The higher interest-rate ceilings on savings accounts announced this week by federal regulators represent an effort to compromise between depository institutions competing for the shrinking dollar. The result, said one economist, is as complicated as Rube Goldberg contraption.
The regulators set an effective floor of 9.5 percent on 30-month small-saver certificates sold by savings and loan associations and 9.25 percent on those sold by banks. This means that even if the interest rates on 30-month Treasury securities go lower, the rates on these certificates won't. The ceiling was left at 12 percent for thrifts, 11.75 percent for banks.
More stringent penalties for premature withdrawal were authorized. for the first time, a depositor stands to lose part of his or her principal, as well as interest, by withdrawing the money early.
The changes in the six-month money market certificate mean investors will get one-quarter percentage point more than the discount rate on Treasury bills. A savings and loan can offer one-quarter percentage point more interest than banks only when the interest rate on the underlying Treasury bill is between 7.25 and 8.78 percent. Above or below those figures, both institutions may pay the same rate on new money market certificates.
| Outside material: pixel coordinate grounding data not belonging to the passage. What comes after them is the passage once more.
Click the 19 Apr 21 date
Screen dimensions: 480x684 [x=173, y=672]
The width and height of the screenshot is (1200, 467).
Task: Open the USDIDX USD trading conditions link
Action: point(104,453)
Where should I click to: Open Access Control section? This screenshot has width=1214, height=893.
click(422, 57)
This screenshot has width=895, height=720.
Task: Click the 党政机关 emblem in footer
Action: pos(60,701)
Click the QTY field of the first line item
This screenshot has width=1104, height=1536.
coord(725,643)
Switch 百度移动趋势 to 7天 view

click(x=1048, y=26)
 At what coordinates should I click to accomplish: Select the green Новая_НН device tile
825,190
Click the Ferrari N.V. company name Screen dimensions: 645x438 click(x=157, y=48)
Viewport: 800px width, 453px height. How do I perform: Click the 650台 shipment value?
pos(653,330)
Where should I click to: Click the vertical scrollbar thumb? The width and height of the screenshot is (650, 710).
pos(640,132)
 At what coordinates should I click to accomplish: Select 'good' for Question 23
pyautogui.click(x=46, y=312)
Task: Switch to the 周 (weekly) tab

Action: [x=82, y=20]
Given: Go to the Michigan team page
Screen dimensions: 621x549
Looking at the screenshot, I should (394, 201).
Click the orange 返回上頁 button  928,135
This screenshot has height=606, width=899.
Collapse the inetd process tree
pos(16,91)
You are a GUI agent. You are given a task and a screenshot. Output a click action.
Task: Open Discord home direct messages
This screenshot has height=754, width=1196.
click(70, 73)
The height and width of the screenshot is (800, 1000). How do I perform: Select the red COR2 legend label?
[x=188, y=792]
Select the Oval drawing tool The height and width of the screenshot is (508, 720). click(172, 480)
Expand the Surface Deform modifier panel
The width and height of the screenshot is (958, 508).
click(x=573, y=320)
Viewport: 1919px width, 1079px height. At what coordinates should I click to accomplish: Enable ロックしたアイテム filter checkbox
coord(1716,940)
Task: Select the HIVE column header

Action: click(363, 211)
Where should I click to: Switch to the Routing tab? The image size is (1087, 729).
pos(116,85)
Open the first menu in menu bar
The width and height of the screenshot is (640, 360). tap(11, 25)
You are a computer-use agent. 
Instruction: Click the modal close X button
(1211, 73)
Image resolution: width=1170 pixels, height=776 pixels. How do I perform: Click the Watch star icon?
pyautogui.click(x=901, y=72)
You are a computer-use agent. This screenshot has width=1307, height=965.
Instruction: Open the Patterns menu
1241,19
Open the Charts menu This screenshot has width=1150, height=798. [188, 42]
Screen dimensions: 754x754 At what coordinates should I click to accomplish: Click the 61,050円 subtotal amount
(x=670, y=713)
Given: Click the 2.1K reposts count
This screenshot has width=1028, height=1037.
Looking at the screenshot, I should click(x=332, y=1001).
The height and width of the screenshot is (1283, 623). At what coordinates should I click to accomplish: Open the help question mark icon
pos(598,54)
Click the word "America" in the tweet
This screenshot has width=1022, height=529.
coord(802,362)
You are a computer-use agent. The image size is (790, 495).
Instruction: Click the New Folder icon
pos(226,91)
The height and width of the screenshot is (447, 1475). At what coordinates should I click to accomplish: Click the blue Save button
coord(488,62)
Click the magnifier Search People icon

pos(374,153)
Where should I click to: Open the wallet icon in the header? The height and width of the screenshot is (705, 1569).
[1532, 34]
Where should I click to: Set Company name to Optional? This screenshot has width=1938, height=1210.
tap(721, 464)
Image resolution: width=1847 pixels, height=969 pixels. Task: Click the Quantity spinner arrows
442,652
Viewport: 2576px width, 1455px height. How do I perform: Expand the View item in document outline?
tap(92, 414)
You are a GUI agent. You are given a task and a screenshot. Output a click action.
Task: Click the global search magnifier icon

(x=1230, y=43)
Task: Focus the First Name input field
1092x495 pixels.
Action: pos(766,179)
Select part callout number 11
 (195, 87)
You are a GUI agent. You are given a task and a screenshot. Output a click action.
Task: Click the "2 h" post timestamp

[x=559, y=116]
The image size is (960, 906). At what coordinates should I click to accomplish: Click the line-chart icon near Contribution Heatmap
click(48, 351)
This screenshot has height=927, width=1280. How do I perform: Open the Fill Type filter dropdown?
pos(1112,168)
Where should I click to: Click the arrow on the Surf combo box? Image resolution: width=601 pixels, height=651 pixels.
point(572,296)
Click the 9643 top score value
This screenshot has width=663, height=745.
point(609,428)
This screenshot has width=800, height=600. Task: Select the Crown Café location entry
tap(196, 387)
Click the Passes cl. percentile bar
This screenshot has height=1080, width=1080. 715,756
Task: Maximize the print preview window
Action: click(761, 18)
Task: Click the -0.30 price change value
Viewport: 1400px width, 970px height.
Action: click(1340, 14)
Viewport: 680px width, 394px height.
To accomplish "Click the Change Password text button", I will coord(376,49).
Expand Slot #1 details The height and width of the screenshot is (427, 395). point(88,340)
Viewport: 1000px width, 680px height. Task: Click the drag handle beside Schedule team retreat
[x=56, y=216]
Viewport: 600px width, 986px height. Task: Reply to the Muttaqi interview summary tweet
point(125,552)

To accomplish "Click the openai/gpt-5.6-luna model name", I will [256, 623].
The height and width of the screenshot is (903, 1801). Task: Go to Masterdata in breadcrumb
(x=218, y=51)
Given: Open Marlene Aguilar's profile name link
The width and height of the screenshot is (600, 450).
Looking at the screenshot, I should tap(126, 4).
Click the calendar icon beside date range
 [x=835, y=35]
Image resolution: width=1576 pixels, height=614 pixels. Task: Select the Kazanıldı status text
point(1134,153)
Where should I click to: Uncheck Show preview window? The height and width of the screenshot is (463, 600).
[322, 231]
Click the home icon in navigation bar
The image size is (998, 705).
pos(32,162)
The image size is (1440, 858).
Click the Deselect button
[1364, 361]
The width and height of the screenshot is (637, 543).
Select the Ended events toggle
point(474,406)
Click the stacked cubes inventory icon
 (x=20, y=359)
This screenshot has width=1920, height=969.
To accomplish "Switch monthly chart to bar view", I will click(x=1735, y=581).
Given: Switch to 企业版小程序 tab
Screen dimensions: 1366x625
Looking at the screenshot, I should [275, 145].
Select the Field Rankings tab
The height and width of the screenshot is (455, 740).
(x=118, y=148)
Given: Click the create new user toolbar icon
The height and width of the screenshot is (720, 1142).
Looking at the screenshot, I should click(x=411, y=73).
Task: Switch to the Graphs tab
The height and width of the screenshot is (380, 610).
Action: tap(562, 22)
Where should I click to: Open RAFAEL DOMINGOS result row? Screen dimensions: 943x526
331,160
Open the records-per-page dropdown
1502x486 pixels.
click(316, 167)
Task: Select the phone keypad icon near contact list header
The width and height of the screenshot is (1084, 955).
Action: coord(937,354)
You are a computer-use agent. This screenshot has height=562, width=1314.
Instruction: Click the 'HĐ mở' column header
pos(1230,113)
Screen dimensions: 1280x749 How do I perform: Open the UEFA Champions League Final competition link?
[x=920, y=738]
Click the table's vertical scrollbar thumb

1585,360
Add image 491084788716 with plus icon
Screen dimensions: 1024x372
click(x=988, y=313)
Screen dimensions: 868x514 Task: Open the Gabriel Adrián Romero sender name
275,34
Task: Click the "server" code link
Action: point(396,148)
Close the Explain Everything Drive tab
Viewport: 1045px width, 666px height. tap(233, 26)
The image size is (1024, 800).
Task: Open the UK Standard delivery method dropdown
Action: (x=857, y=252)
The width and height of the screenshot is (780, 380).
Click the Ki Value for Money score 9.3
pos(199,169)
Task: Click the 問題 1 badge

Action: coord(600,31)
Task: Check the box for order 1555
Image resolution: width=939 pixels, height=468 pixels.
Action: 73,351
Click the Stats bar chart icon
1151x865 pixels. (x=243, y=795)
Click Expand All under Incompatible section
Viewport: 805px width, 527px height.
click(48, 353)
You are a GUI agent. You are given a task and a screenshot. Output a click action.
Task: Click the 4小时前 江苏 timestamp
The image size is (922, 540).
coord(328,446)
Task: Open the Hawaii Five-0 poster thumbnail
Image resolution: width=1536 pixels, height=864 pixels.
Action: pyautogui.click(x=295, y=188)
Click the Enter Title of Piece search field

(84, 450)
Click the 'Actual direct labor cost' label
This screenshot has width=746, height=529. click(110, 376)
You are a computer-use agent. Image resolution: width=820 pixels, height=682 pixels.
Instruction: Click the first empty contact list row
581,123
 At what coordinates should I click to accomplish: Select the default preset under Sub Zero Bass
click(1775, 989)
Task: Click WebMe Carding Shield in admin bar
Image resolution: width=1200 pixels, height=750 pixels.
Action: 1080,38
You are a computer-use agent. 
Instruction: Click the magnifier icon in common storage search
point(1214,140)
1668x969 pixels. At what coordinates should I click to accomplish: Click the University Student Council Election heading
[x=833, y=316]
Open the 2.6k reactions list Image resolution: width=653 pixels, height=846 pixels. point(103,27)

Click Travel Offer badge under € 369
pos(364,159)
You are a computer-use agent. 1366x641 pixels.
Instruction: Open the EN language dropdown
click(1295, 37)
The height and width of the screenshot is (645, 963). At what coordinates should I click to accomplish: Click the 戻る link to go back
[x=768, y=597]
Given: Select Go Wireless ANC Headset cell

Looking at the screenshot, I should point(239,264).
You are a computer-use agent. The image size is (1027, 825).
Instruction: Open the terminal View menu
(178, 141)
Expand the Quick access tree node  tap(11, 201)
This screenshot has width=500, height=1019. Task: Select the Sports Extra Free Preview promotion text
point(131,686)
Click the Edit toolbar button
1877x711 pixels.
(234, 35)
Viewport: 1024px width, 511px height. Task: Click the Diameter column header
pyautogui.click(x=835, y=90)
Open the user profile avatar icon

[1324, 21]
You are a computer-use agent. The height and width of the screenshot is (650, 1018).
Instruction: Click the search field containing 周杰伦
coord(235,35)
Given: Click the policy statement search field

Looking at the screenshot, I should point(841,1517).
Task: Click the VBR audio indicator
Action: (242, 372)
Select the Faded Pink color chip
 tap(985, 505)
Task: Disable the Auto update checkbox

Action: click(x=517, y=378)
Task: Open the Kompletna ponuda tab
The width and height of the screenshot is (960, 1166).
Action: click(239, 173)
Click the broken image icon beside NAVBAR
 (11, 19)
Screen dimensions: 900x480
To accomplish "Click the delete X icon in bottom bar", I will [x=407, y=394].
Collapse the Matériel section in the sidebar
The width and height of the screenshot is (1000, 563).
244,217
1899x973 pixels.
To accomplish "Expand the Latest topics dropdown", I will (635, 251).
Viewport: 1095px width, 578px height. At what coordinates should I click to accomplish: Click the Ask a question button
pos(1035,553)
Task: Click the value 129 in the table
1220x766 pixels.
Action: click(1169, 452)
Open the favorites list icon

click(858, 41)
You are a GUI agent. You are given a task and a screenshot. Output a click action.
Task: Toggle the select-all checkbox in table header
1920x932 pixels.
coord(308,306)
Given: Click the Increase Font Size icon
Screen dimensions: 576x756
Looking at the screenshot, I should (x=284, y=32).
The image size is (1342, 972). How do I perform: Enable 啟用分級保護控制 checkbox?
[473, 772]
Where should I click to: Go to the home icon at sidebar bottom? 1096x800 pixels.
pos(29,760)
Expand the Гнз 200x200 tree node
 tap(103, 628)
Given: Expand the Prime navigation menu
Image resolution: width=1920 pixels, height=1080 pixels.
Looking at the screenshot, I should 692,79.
An exception is made for maturing six-month certificates that are rolled over at the same institution. In this case, banks will pay as much as S&Ls regardless of the underlying Treasury bill rate. This move is designed dissuade customers from switching their funds from banks to savings and loans.
This is the second controversial decision taken by the Depository Institutions Deregulation Committee since its creation by Congress a couple of months ago. The first -- which may be abandoned -- was to bar institutions from offering gift premiums for new deposits and bringing in new customers.
DIDC is made up of the six financial chief of the U.S. Treasury, the Comptroller of the Currency, the Federal Reserve, the Federal Deposit Insurance Corp., the Federal Home Loan Bank Board and the National Credit Union Administration. The banks, which are pressing for a rapid phase-out of the one-quarter percentage point differential enjoyed for many year by thrift institutions, have a numerical advantage on this committee.
According to those present at the committee's deliberations -- the policy-forming sessions were closed to the press -- the thrifts' regulator fought hard to save the differential but lost. (When the quarter-point advantage for certificates paying over 9 percent was lifted last year, S&Ls saw their share of the MMC market fall from 54 to 41 percent. while the banks' share rose from 30 percent to 47 percent.)
As a compromise, the committee voted to take away the differential on all except a narrow range of six-month certificates but to allow both banks and thrifts to pay one-quarter percentage point more on these certificates and one-half point more on 30-month certificates than the underlying Treasury bill rate would have justified. The result is a plus for the investing public, although a headache to calculate.
The U.S. Savings and Loan League immediately cried out that the decision represented "a major new defeat for housing" because it favored commercial banks over thrifts. Generally speaking, the interests of small banks that lend to small business and farmers are thought to have won out.
Like previous rate actions, the move also was designed to make a dent in the growth of money market funds. Historically speaking, the commercial paper, large certificates of deposit and bankers acceptances that constitute the bulk of the funds' portfolios tend to have higher yields during a recession as people put their money into safer investments like Treasury bills. Although this hasn't yet happened, the financial regulators are trying to blunt the effect of expected higher MMF yields by making money market certificates more attractive.
David Silver, president of the Investment Company Institute, the trade association for mutual funds, said yesterday he didn't think the small upward movement in MMC rates would have any effect on money market fund growth. (These funds are now yielding over 12 percent; the new "clone" funds are yielding over 10 percent.)
Neither is the move expected to hurt sales of Treasury securities, although it breaks precedent by undercutting the government's own securities. If interest rates continue to plunge, money market certificates -- based on Treasury bill rates -- will become better buys than the bills themselves.
Some individual investors may be dissuaded from buying Treasury bills, an economist said, but the large institutions are likely to prefer the liquidity of Treasury securities rather than subjecting themselves to premature withdrawal penalties by buying MMCs.
But, added the economist, the committee may change its mind again if Treasury bill rates go too low. And he said he, for one, would breathe a sigh of relief when this Rube Goldberg regulation is dismantled.